> PROMPT
Would you return every entry, exactly as it is written?

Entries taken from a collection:
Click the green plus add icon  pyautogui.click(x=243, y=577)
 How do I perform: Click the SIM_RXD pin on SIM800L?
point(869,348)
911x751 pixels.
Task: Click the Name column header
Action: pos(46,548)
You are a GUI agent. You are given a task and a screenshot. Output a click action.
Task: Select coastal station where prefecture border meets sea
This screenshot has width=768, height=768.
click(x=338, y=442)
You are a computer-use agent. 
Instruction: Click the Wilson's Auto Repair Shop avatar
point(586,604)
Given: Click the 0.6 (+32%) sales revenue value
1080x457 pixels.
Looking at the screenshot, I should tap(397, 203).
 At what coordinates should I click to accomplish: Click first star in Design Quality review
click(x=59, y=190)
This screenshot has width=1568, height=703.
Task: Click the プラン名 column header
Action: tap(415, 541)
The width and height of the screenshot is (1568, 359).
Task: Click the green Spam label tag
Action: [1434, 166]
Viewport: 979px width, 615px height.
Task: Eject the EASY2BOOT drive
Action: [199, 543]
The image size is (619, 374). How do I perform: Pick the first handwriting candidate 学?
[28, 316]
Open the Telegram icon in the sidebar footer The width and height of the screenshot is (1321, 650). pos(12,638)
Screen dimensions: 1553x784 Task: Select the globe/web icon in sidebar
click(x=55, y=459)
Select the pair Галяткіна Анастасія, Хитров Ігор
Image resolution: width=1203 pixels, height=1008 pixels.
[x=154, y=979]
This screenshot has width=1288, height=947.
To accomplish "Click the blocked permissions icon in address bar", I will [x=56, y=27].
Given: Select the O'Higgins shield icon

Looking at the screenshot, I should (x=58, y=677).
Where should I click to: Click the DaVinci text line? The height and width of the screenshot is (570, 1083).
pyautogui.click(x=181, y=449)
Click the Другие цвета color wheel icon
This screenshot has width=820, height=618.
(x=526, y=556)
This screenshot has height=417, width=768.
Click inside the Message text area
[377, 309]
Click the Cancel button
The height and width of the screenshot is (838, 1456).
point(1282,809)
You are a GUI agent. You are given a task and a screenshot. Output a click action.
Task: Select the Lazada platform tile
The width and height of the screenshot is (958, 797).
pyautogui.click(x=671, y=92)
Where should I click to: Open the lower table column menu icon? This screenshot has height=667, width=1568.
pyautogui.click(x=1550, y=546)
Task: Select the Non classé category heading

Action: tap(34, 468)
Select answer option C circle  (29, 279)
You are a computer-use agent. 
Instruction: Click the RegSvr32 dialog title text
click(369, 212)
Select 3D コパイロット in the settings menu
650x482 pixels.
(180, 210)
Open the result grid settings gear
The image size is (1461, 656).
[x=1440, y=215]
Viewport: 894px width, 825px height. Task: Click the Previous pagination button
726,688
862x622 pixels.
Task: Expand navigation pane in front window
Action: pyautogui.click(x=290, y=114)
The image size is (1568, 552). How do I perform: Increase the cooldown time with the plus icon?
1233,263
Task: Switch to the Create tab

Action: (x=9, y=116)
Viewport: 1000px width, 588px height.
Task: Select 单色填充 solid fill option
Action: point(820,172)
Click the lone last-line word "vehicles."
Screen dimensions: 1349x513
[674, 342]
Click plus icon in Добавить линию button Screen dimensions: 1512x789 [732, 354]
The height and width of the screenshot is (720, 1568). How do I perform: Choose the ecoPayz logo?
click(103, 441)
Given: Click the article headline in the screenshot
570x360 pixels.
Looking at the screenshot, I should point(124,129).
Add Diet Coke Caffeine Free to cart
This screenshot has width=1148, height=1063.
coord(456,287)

> EXERCISE OUTPUT
Click the green plus add icon  pyautogui.click(x=243, y=577)
 How do I perform: Click the SIM_RXD pin on SIM800L?
point(869,348)
911x751 pixels.
Task: Click the Name column header
Action: pos(46,548)
You are a GUI agent. You are given a task and a screenshot. Output a click action.
Task: Select coastal station where prefecture border meets sea
This screenshot has width=768, height=768.
click(x=338, y=442)
You are a computer-use agent. 
Instruction: Click the Wilson's Auto Repair Shop avatar
point(586,604)
Given: Click the 0.6 (+32%) sales revenue value
1080x457 pixels.
Looking at the screenshot, I should tap(397, 203).
 At what coordinates should I click to accomplish: Click first star in Design Quality review
click(x=59, y=190)
This screenshot has width=1568, height=703.
Task: Click the プラン名 column header
Action: tap(415, 541)
The width and height of the screenshot is (1568, 359).
Task: Click the green Spam label tag
Action: [1434, 166]
Viewport: 979px width, 615px height.
Task: Eject the EASY2BOOT drive
Action: [199, 543]
The image size is (619, 374). How do I perform: Pick the first handwriting candidate 学?
[28, 316]
Open the Telegram icon in the sidebar footer The width and height of the screenshot is (1321, 650). pos(12,638)
Screen dimensions: 1553x784 Task: Select the globe/web icon in sidebar
click(x=55, y=459)
Select the pair Галяткіна Анастасія, Хитров Ігор
Image resolution: width=1203 pixels, height=1008 pixels.
[x=154, y=979]
This screenshot has width=1288, height=947.
To accomplish "Click the blocked permissions icon in address bar", I will [x=56, y=27].
Given: Select the O'Higgins shield icon

Looking at the screenshot, I should (x=58, y=677).
Where should I click to: Click the DaVinci text line? The height and width of the screenshot is (570, 1083).
pyautogui.click(x=181, y=449)
Click the Другие цвета color wheel icon
This screenshot has width=820, height=618.
(x=526, y=556)
This screenshot has height=417, width=768.
Click inside the Message text area
[377, 309]
Click the Cancel button
The height and width of the screenshot is (838, 1456).
point(1282,809)
You are a GUI agent. You are given a task and a screenshot. Output a click action.
Task: Select the Lazada platform tile
The width and height of the screenshot is (958, 797).
pyautogui.click(x=671, y=92)
Where should I click to: Open the lower table column menu icon? This screenshot has height=667, width=1568.
pyautogui.click(x=1550, y=546)
Task: Select the Non classé category heading

Action: tap(34, 468)
Select answer option C circle  (29, 279)
You are a computer-use agent. 
Instruction: Click the RegSvr32 dialog title text
click(369, 212)
Select 3D コパイロット in the settings menu
650x482 pixels.
(180, 210)
Open the result grid settings gear
The image size is (1461, 656).
[x=1440, y=215]
Viewport: 894px width, 825px height. Task: Click the Previous pagination button
726,688
862x622 pixels.
Task: Expand navigation pane in front window
Action: pyautogui.click(x=290, y=114)
The image size is (1568, 552). How do I perform: Increase the cooldown time with the plus icon?
1233,263
Task: Switch to the Create tab

Action: (x=9, y=116)
Viewport: 1000px width, 588px height.
Task: Select 单色填充 solid fill option
Action: point(820,172)
Click the lone last-line word "vehicles."
Screen dimensions: 1349x513
[674, 342]
Click plus icon in Добавить линию button Screen dimensions: 1512x789 [732, 354]
The height and width of the screenshot is (720, 1568). How do I perform: Choose the ecoPayz logo?
click(103, 441)
Given: Click the article headline in the screenshot
570x360 pixels.
Looking at the screenshot, I should point(124,129).
Add Diet Coke Caffeine Free to cart
This screenshot has width=1148, height=1063.
coord(456,287)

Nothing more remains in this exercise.